Título: Reconstruir o euro
Autor: Figueiredo, Odail
Fonte: Correio Braziliense, 17/10/2011, Economia, p. 9

A crescente onda de protestos mundo afora contra o poder dos bancos, os políticos, o desemprego, a incerteza em relação ao futuro (os alvos são muitos e difusos) deu tons mais dramáticos ao cenário no qual os líderes mundiais (a tarefa não está mais exclusivamente nas mãos dos europeus) tentam encontrar a saída para a crise que se abate sobre a Zona do Euro. Até agora, ela não está clara, apesar dos progressos feitos em alguns pontos: todos estão de acordo que é preciso capitalizar o sistema financeiro da região para evitar a quebra de instituições, o que só tornaria a situação muito pior, e consolidar mecanismos para refinanciar as dívidas dos países em dificuldades. Mas ainda não há um entendimento sobre a maneira de alcançar esses objetivos.

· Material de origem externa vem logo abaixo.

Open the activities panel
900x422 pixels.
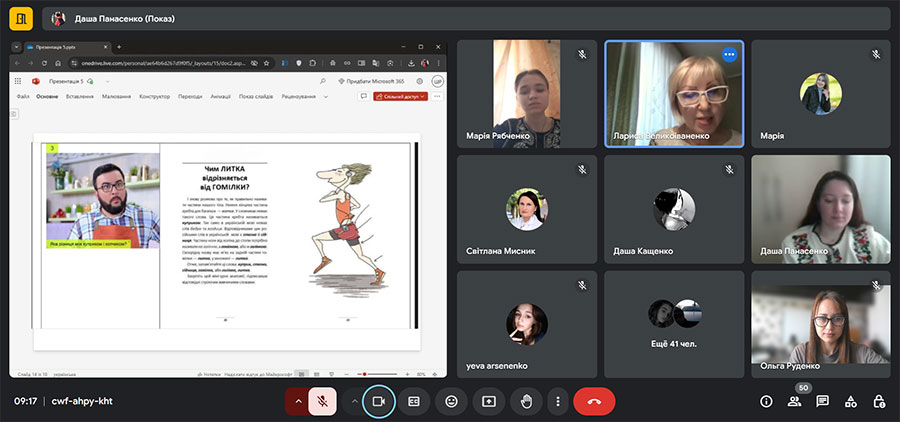click(850, 401)
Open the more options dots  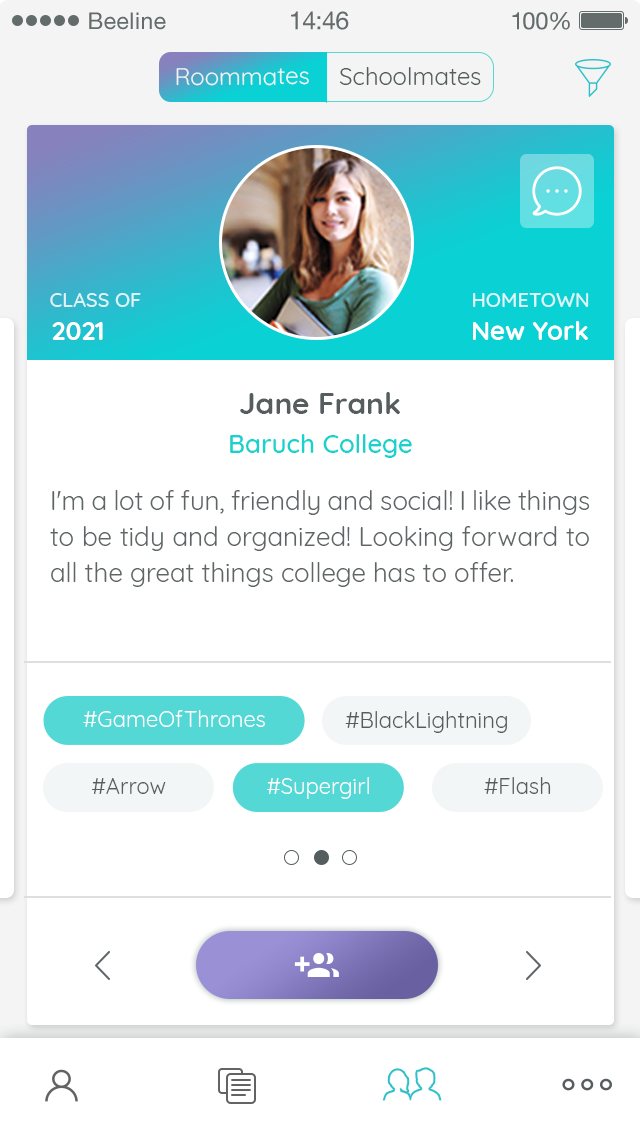click(587, 1085)
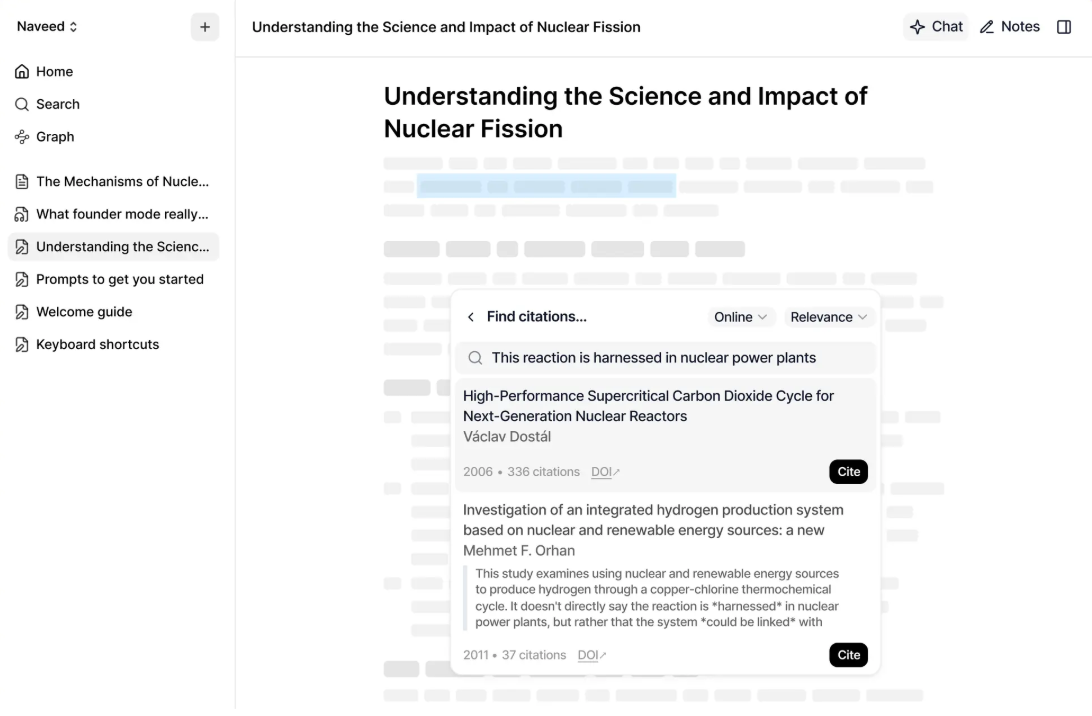Cite the Václav Dostál paper
Screen dimensions: 1092x716
(848, 472)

Com seus 440 bilhões de euros agora integralizados, o Fundo Europeu de Estabilidade Financeira, criado para socorrer as economias mais complicadas, pode não ser suficiente para dar conta do recado, sobretudo se for necessário incluir na fatura as enormes dívidas da Espanha e da Itália. No fim de semana, ministros do G-20, que reúne países industrializados e os principais emergentes, discutiram o aumento de aportes ao Fundo Monetário Internacional para que a entidade possa ter maior engajamento nessa tarefa. Com a oposição dos Estados Unidos e da Alemanha, o assunto ficou pendente e deve ser retomado no encontro de cúpula do grupo, no início de novembro.

Quanto mais o tempo passa, no entanto, mais grave a situação fica. A palavra agora está com os líderes da União Europeia. Eles prometem apresentar, na reunião que terão no próximo domingo, uma "estratégia global", que já teria seus principais pontos acertados entre franceses e alemães, os dois principais sócios da união monetária. O plano ainda não é conhecido, mas ninguém duvida que os europeus, que, afinal, são mesmo os maiores responsáveis pelo encaminhamento das soluções, estão diante de uma tarefa gigantesca. Já não se trata apenas de fazer voltar a funcionar o mercado de títulos e fortalecer os bancos ¿ até para que o sistema financeiro possa absorver o que parece ser um inevitável calote parcial da Grécia, cuja dívida, superior a 150% do PIB, tornou-se incobrável.

Depois de apagar o incêndio, será preciso reconstruir o edifício da moeda comum adotada hoje por 17 nações do continente. A restauração de divisas nacionais, mesmo que a hipótese seja considerada só no caso de países menores, como a Grécia, é inconcebível, pois poderia causar desequilíbrios ainda mais perigosos, dada a teia de relações comerciais e financeiras estabelecida entre as economias. Pelo que se vê, os líderes tentarão avançar no sentido oposto: ampliar a governança do bloco, o que implica reduzir o poder dos governos nacionais em matéria fiscal e financeira, para evitar a repetição dos deficits que fizeram eclodir a crise. Mais adiante, será preciso pensar em mecanismos para diminuir as diferenças de produtividade entre as economias. Nada é fácil, nem pode ser resolvido a curto prazo, o que deixa aberta a possibilidade de que a incerteza será ainda prolongada.